A lot of songs would love to be considered the greatest Christmas song ever written, sung or released.
A lot of songs would love to be considered the greatest Christmas song ever written, sung or released. Many people could certainly argue in favour of the old and new and there is a lot of choice from every decade.
For many, of the more traditional variety, Bing Crosby’s ‘White Christmas’ would immediately be evocative of home-cooked meals, tipsy family members and a rose-tinted perspective of the festive season. Personally I rather like Ray Charles’s ‘Baby it’s Cold Outside’ but I’m not entirely sure it’s a Christmas song.
Charitable folks might favour Band Aid’s ‘Do They Know it’s Christmas?’ and as honourable as this sentiment is, I really feel that it belongs to an era and experience that is quite specific and does not have the longevity that the greatest Christmas number one deserves.
Then there are some other eighties examples – ‘All I want for Christmas is You’ or The Wham’s sickly sweet ‘Last Christmas’, which have their place, one probably best confined to the karaoke bar. Anything covered by Mariah Carey or Michael Bubble, sadly does not enter the running for the greatest Christmas number one.
For others of a more romantic persuasion, nothing would set off the Christmas festivities like Robert Burns’ poem ‘Auld Lang Syne’, used to glorious effect in When Harry Met Sally. However I do recongise that technically this would be more of a celebration of the New Year.
For a modern audience however perhaps the appeal of last year’s Coldplay hit, ‘Christmas Lights’ would fit the bill, it is certainly a rather romantic and sentiment tribute.
Or for the more comic perhaps a cheeky listen to Bill Nighy’s ‘Christmas is All Around’, which has got to be the best part of Curtis’s over-long homage to the Christmas period.
However for me, there has only ever been one song that could possibly hold a place as the greatest Christmas number one. It is only really playable in December; it is a deeply enjoyable song, with risqué touches. For some people it is controversial in its use of profanity and thus it has been edited for radio.
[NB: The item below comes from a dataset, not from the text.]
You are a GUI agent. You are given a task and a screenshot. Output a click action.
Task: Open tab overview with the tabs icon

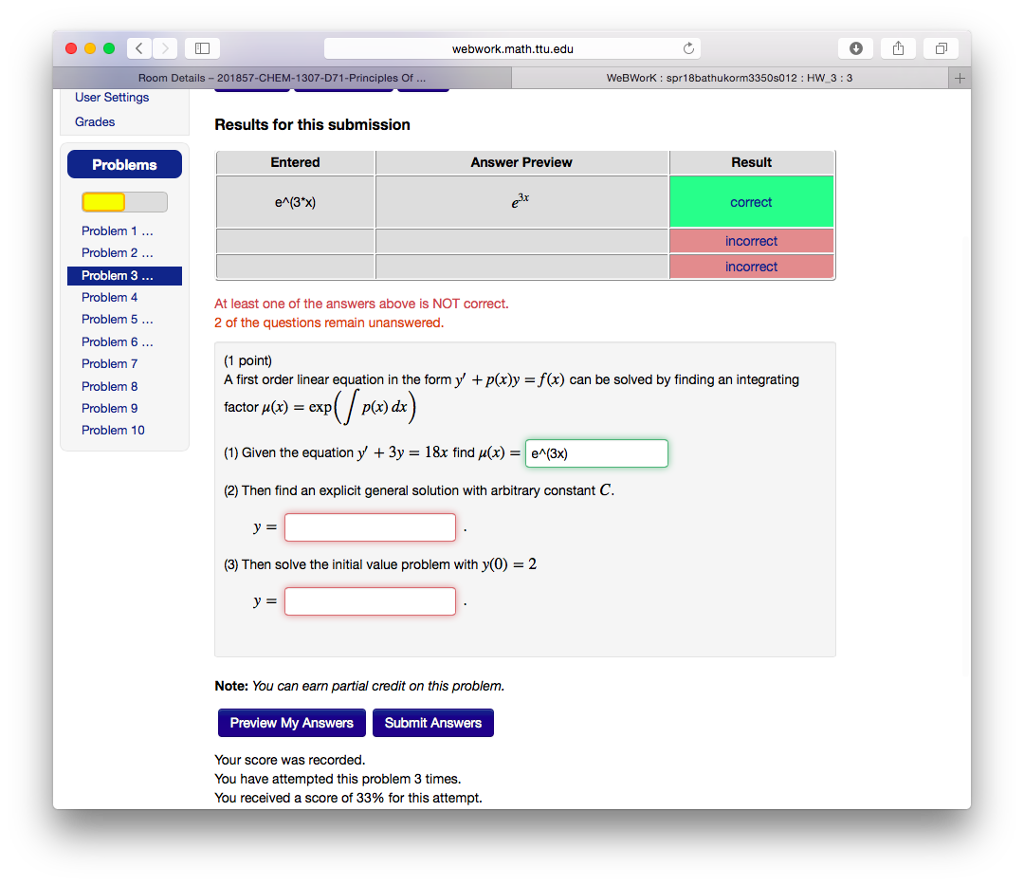940,47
Its singers have been marred in tragedy, a fact that is inescapable, but whose lovely voices live on. And as soon as those piano notes start, you know exactly where you are.
It is a song that captures the hope, the despair, the alcohol, the faintly tragic feel of something lost that cannot quite be named, mixed in with a deep affection for a loved one – this is the song of the Christmas holiday season.
It only ever could be The Pogues’ ‘Fairytale of New York’.